I came across this piece I wrote for my Mom a few years back for her birthday, and thought it was wholly appropriate to pull it out for Mothers Day.
A long time ago in a place far, far away…
The first thing I remember is WAITING. And play-dough.
Waiting for my friends to arrive for my 3rd birthday party and while I was waiting I kept looking at the home-made play-dough my Mom had made.
My Mom was cool that way. She did neat things like make home-made play-dough.
Home-made play-dough was MUCH, MUCH better than the store-bought, trademarked kind. Well, mainly because it tasted better. Salty. This was no pansy plasticised store-bought play-dough, THIS was the real thing. Hearty, stick-to-your-ribs play-dough. Bet the Donner party wished they had had some of THIS stuff with them that winter. Things might have worked out differently.
Anyway, later that day all my friends came and there was the usual chaos that happens when you get a room full of 3-year-olds together. The only other thing I remember from that day was a white cake with a cherry on top that I ate as soon as I had blown out the candles.
Next thing I remember was playing in the playground across the street.
My Mom would take me there to play in the sandbox and swing on the swings. One summer night there was a fire in the exterminator chute of our apartment building and my Mom took me and a neighbor kid over to the park in the night and swung us on the swings while the smoke cleared out of the building.
Next would be Riis Park Beach. When Mom would start telling me to get ready to go out and I asked her “Where are we going?” she’d just answer “Crazy”. If she had her brown vinyl bag with her when she said it, the chances were that we were going to the beach.
Then there was the Cookie & Lemonade stand that I set up with my friend Jerry. Well really my MOM did all of the work, but it sure felt like it was our own little venture.
If I was to remember one recurring theme growing up it would be me and my Mom travelling. Either by car, boat, train or plane, it sure seemed that we were always on a new adventure somewhere… Canada, Norway, Georgia, Cape Cod, New Hampshire, New Jersey…Heck, even little jaunts along the West Side Highway would become an adventure (especially the time when the car broke down on the elevated section with me, my best friend Jerry and his sister Tutti in the car. Mom must have LOVED that one..)
Other things I remember…
One time when we lived in the Bronx, my Mom cursing the names of both Sears AND Roebuck (and some of their ancestors AND descendents as I recall) because of the annoying messages they sent when we got behind on the credit card bill (but a boy’s gotta have underwear!).

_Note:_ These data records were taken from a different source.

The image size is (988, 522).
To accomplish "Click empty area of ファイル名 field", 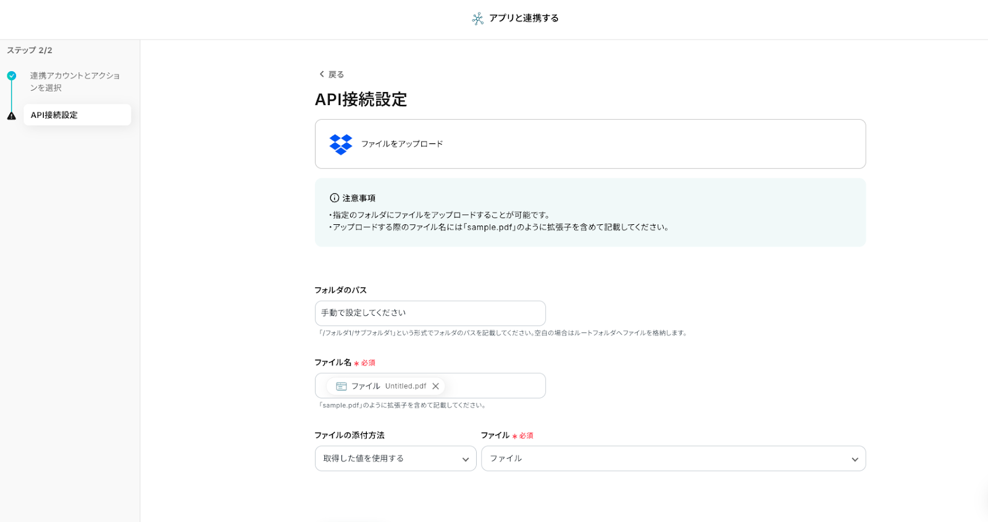I will 494,386.
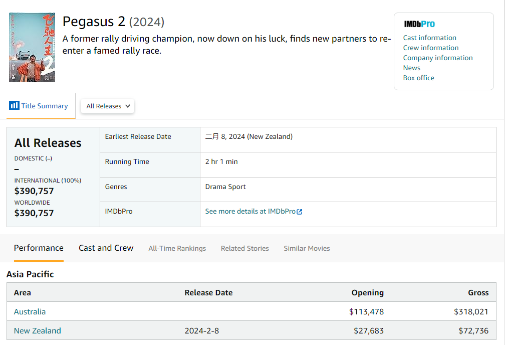Switch to the Performance tab
505x345 pixels.
tap(39, 248)
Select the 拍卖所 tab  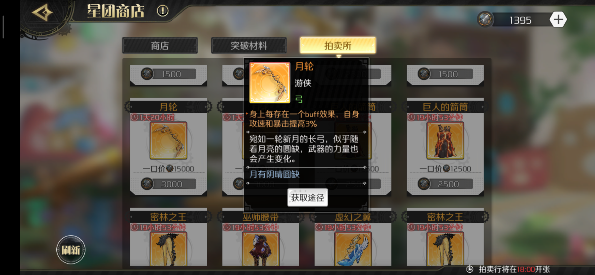pos(338,46)
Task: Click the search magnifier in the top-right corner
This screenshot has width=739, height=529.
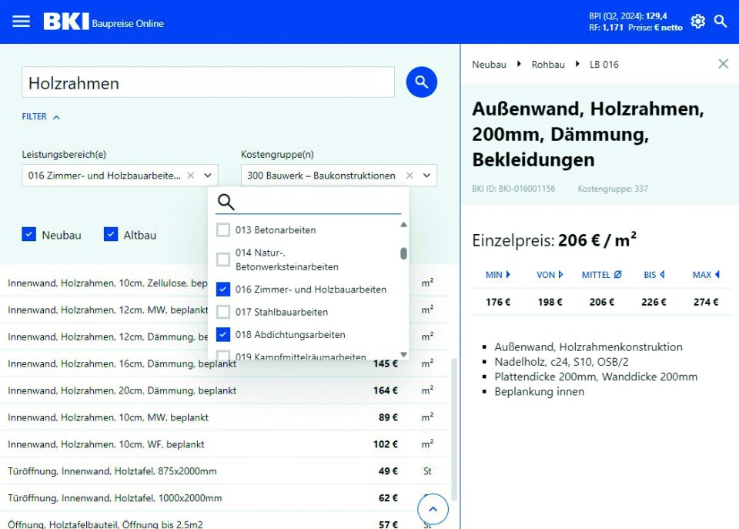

On our second trip to Norway Mom took a bag that was a little too heavy and unwieldy and we couldn’t find one of the relatives we were supposed to meet up with in one place. We spent the night in a little hotel room and I couldn’t sleep ’cause of the jet lag. As tired and sore as she was, she still managed to engage me with some card games until I finally got to sleep. Later, on the island of Svolvr in northern Norway we hiked up a trail in the misty rain. I drank glacier water out of the stream by the side of the road alongside a field of buttercups and it was the best dang water I had ever tasted. Along the way I learned about Moors and some guy named Othello and about how if you held a buttercup up to your chin, if it reflected it meant that you liked butter (I did!).
Then there was the trip west, moving to California. Mom, Me, our dog, Sheba, and as many of our belongings that would fit in and on our 1971 Volkswagon Squareback with the right front door that didn’t work. We set up a little space behind the driver’s seat where either I or the Dog would lie down when the other was sitting in the front passenger seat.
It got a little chaotic when either me, or the dog, or BOTH of us decided, while we were travelling down the freeway at 60 MPH, that we wanted to switch places.
God knows what my Mom thought as the dog and I clambered over her right shoulder, one going back and one coming front… Rest stops were wild too. Since the right front door didn’t work, anytime we were coming to a stop somewhere Mom had to ready herself to get out of the way as SOON as the car came to a complete stop or risk being trampled by an anxious Black Labrador Retriever and 13 year old boy, yearning to get out of the car.
Through it all, thick or thin, rich or poor (and we were never as poor as my Mom seemed to THINK that we were from time to time) the one thing that Mom let me know in ways far too numerous to count was that I was loved. Unquestioningly, absolutely, loved. Even when we had our fights (which in checking with my peers were extremely few and far between compared to most folks), it was still clear underneath it all that that love was there and would always be there.
Now every now and then I hear her relate to someone how she thinks she could have done this better or that better or that she didn’t know how to handle one situation or another very well. I don’t know how to get it across to her that she did the BIG things about as right as she could and that she shouldn’t worry about the little things that might have gone better.
Growing up in a world where you are exposed to so many different people, places and things and doing so with the clear understanding that you are loved unconditionally is a pretty big thing.
It doesn’t get much better than that.